One included RCT was small (9 people) and will not be discussed further here. Of the remaining three included RCTs, the first RCT (202 people) included people on a stable oxycodone dose and compared oral naloxone with placebo for 4 weeks. The other two RCTs (265 people; 322 people) used an oral oxycodone/naloxone prolonged-release preparation in a 2:1 fixed dose ratio for 12 weeks. Although the three RCTs used different criteria for success (first RCT: no need for laxatives; second and third RCTs: 3 or more complete spontaneous bowel movements [CSBMs] per week after 4 weeks), all three RCTs found a similar magnitude of effect (failure to respond to treatment: first RCT, RR 0.61, 95% CI 0.47 to 0.79; second RCT, RR 0.66, 95% CI 0.54 to 0.81; third RCT, RR 0.63, 95% CI 0.51 to 0.78).

Group analysis on all opioid antagonists Although we have reported on the effects of individual agents separately, the review also pooled data on all opioid receptor antagonists together (including 4 RCTs on alvimopan, 4 RCTs on methylnaltrexone, and 3 RCTs on naloxone) and found no significant difference between groups in reversal of analgesia (11 RCTs, 3074 people, RR 0.76, 95% CI 0.37 to 1.55). The review did not report an analysis by individual agent.

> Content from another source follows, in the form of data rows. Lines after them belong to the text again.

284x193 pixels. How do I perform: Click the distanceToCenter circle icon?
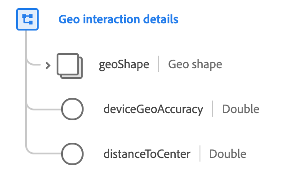(72, 154)

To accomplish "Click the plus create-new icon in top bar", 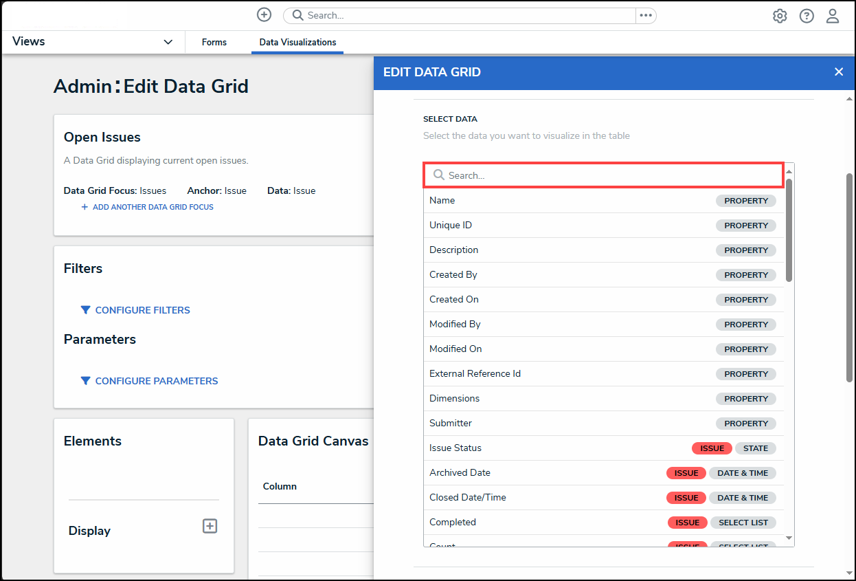I will point(264,15).
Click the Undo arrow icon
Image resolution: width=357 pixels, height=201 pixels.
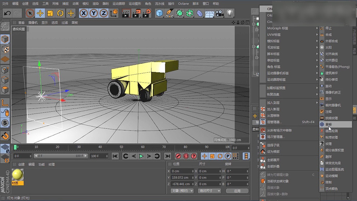pos(7,13)
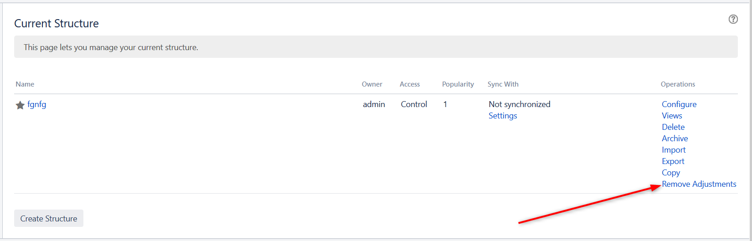Archive the fgnfg structure

(675, 138)
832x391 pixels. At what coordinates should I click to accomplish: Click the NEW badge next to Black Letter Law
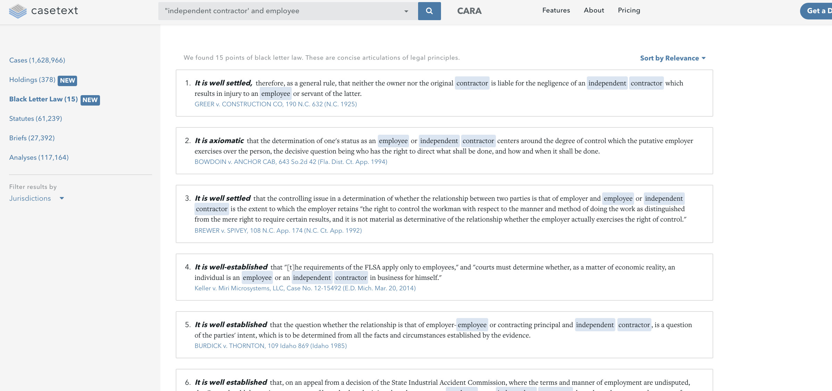coord(89,100)
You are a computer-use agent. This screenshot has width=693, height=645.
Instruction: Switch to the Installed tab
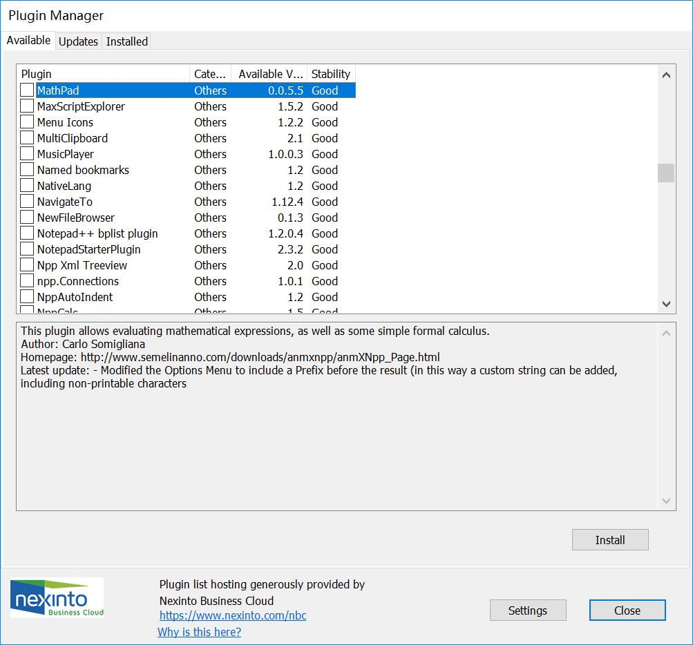126,41
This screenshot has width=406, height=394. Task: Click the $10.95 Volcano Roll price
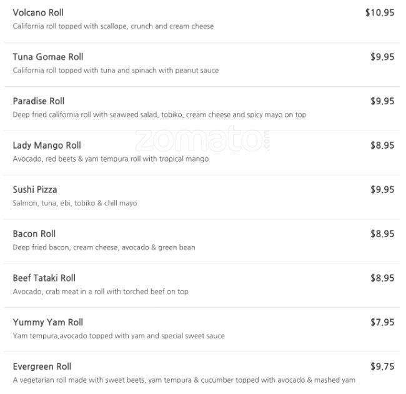click(380, 12)
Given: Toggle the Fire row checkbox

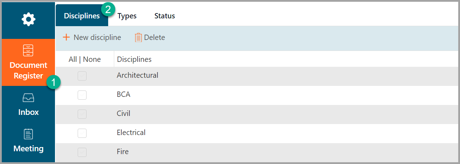Looking at the screenshot, I should 82,152.
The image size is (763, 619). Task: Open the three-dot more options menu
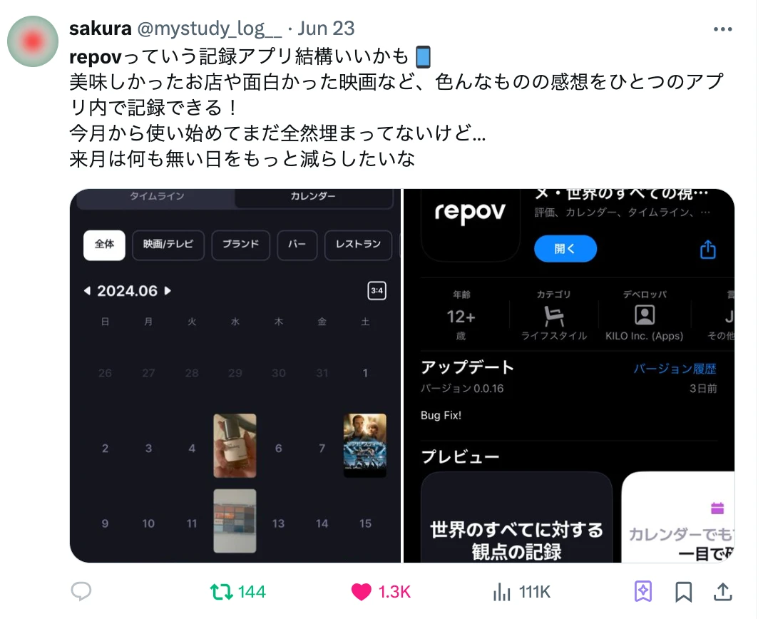point(722,29)
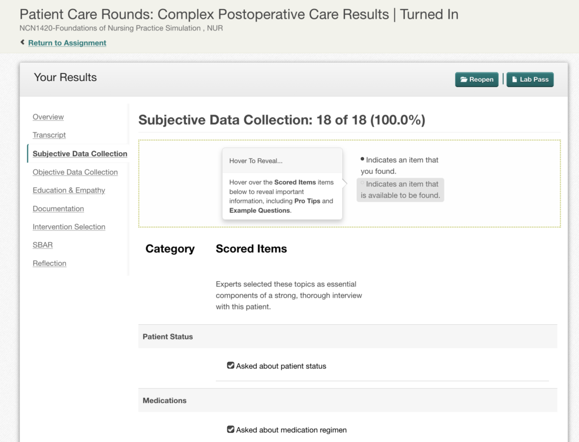Expand the Medications category row
579x442 pixels.
click(x=348, y=400)
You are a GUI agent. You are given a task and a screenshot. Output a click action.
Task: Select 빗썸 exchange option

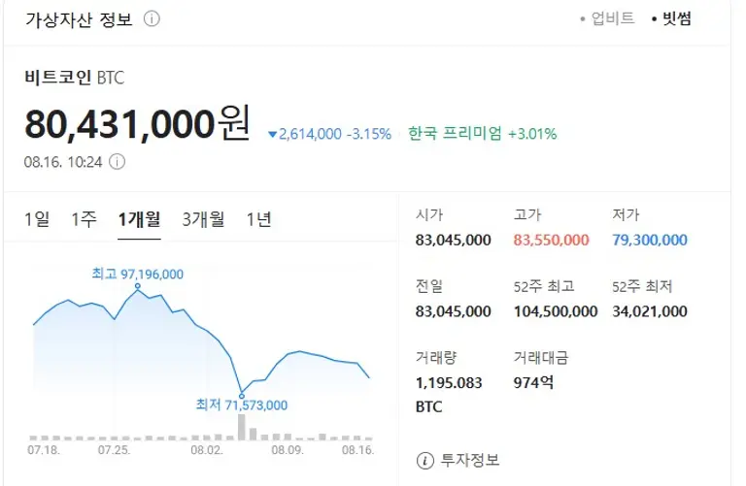tap(676, 18)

The RCT described the method of randomisation and was double-blinded. In total, 133/184 (72%) of participants completed the study. Twenty-eight people who had dropped out early in the study were excluded from the analysis. Three of the six authors were employees of the pharmaceutical company that had funded the trial. The RCT found no significant difference between groups in total laxative (oral bisacodyl) usage (P = 0.17). It found no evidence of reversal of analgesia or of opioid withdrawal with the combination of prolonged-release oxycodone/naloxone.

Comment

Clinical guide

Opioids cause constipation because they act on peripheral opioid receptors in the gastrointestinal (GI) tract, as well as in the nervous system where their analgesic benefits arise. It, therefore, makes good sense to try to block the action of opioids on these peripheral GI receptors. Taken orally, normal-release naloxone can block GI opioid receptors, but it is partly absorbed into the systemic circulation and as a result it can penetrate the central nervous system, potentially reversing the therapeutic action of opioids and causing opioid withdrawal. It is not available as an oral preparation, so the injectable form has to be prepared for oral use. Some small studies have shown that it can reverse opioid-induced constipation; however, the therapeutic window is narrow, so that it is easy to lose pain control or to cause opioid withdrawal. A new formulation of combined prolonged-release oxycodone together with prolonged-release naloxone in a fixed 10:1 ratio has become available in the UK. The slow delivery of the prolonged-release naloxone component results in more than 95% of it being metabolised in the liver, so that its systemic circulation and penetration into the CNS is limited and, at the manufacturer's recommended dosing, does not cause reversal of the oxycodone component. Although this specific combination restricts the choice of opioid being used for pain to oxycodone, the evidence so far is that it may prevent the development of troublesome opioid-induced constipation without reversal of analgesia or causing opioid withdrawal.

Substantive changes

Naloxone Restructured to form new option. Two systematic reviews and one RCT added. Categorised as 'beneficial'.